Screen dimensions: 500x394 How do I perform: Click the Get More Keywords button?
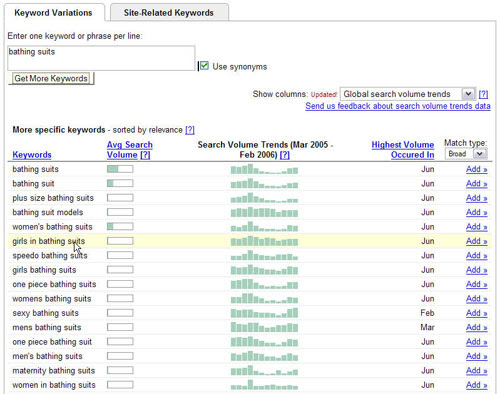51,78
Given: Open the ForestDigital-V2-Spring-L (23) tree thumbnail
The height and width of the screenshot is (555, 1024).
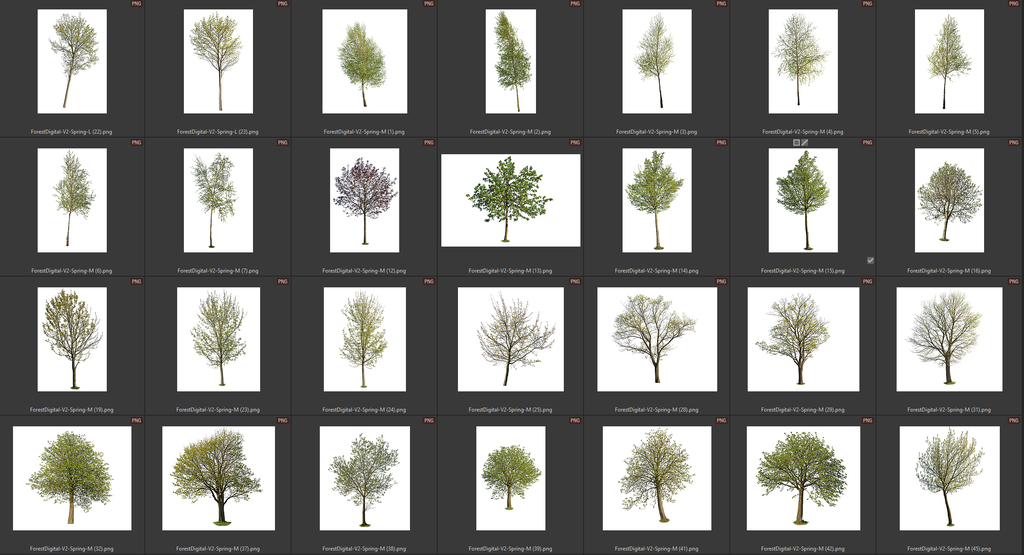Looking at the screenshot, I should pyautogui.click(x=218, y=61).
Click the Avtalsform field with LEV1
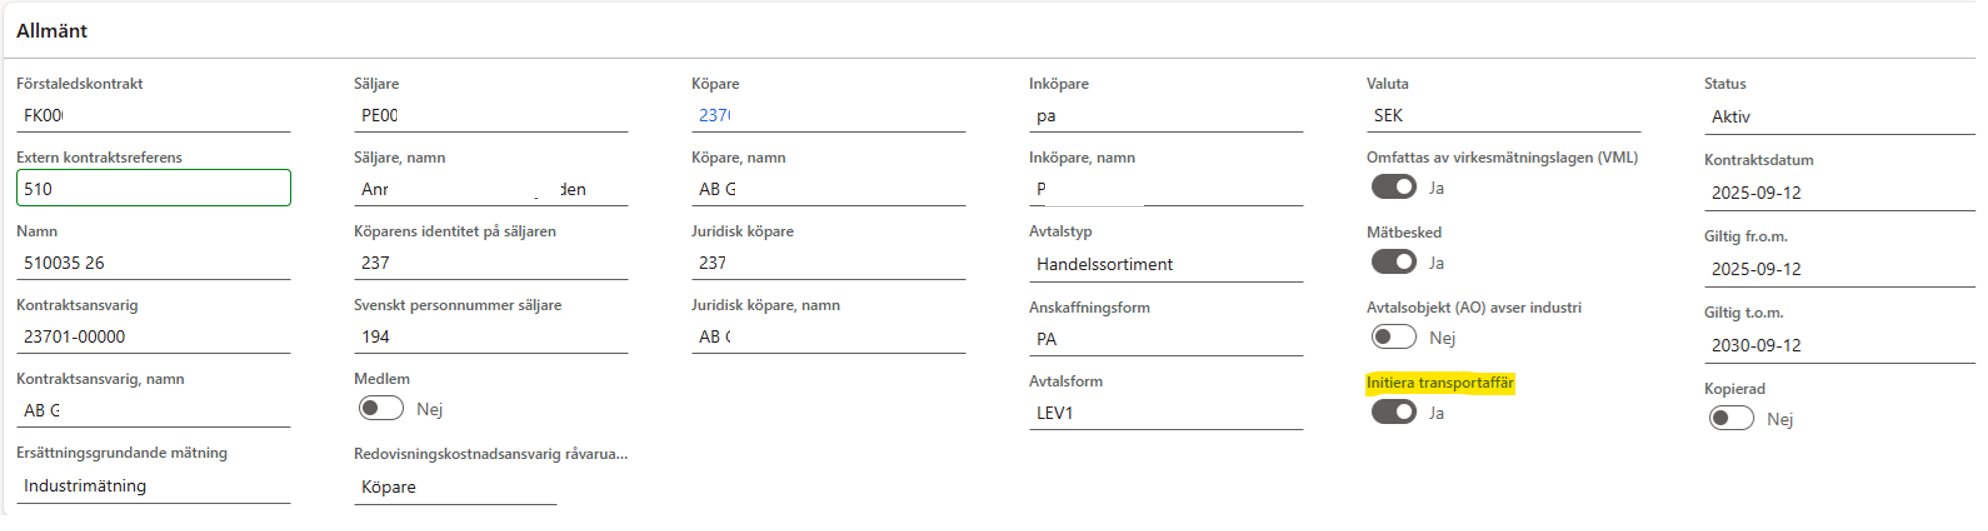1988x531 pixels. [1165, 413]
------------
> [Work task]: Quote the records in their entirety, keeping the wording exact and excluding pictures.

> [Task result]:
Screen dimensions: 500x394 How do I perform: Click the Get More Keywords button?
51,78
Given: Open the ForestDigital-V2-Spring-L (23) tree thumbnail
The height and width of the screenshot is (555, 1024).
Looking at the screenshot, I should pyautogui.click(x=218, y=61).
Click the Avtalsform field with LEV1
1988x531 pixels. [1165, 413]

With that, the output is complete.